Part of this Doukhobors immigrated in the 19th century to Canada and founded, among others, two villages named Bogdanovka at Langham and Pelly, Saskatchewan. Others remained in Bogdanowka and environment; many of their descendants were resident there until the 1990s, when in reality, they all moved to the attainment of independence by Georgia to Russia.

In the Soviet period Bogdanowka 1930 administrative center of a Rajons same name and was in the 1960s, the status of an urban-type settlement. In 1983, the town rights. In 1991 after the " Illuminator of Georgia ", the Holy Nino (Georgian Zminda Nino ) renamed Ninotsminda.

Note: 1969-2002 census data, in 2009 calculation

Economy and infrastructure

In Ninotsminda there are smaller companies in the food and light industry. The place is surrounded by an agricultural area.

The city lies on the electrified with 3000 V DC railway line, which in Marneuli ( station Marabda ) of the route Tbilisi - Yerevan branches off and leads by Akhalkalaki ( kilometer 142) - Gyumri.

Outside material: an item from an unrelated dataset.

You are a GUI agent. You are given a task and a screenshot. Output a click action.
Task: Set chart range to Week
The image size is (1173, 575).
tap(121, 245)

Its construction began in the 1980s; However, due to political and economic difficulties of the line could start regular operation after the year 2000. It is planned to develop it as a section of the railway project Kars - Baku.

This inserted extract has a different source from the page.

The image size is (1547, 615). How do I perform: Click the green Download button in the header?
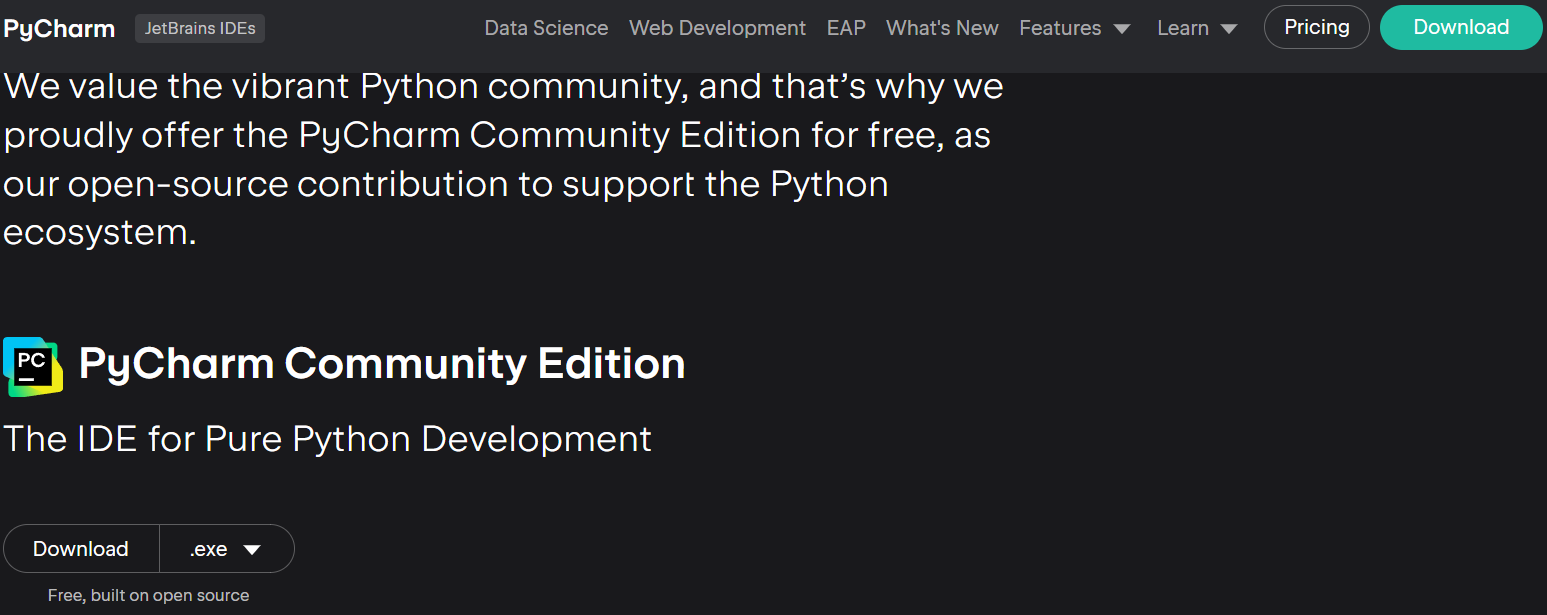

By Ninotsminda leading European Road 691, which branches in the Turkish Khorasan from the E 80, south whales crossed the border into Georgia and extends further to Armenia, where they Gyumri in Ashtarak e reaches 117 and thus the shortest road link between Turkey and Armenia's whose direct limit is closed. In Ninotsminda branches a following on wide sections of the railway line road over Zalka to Tbilisi from the shortest route in the state capital.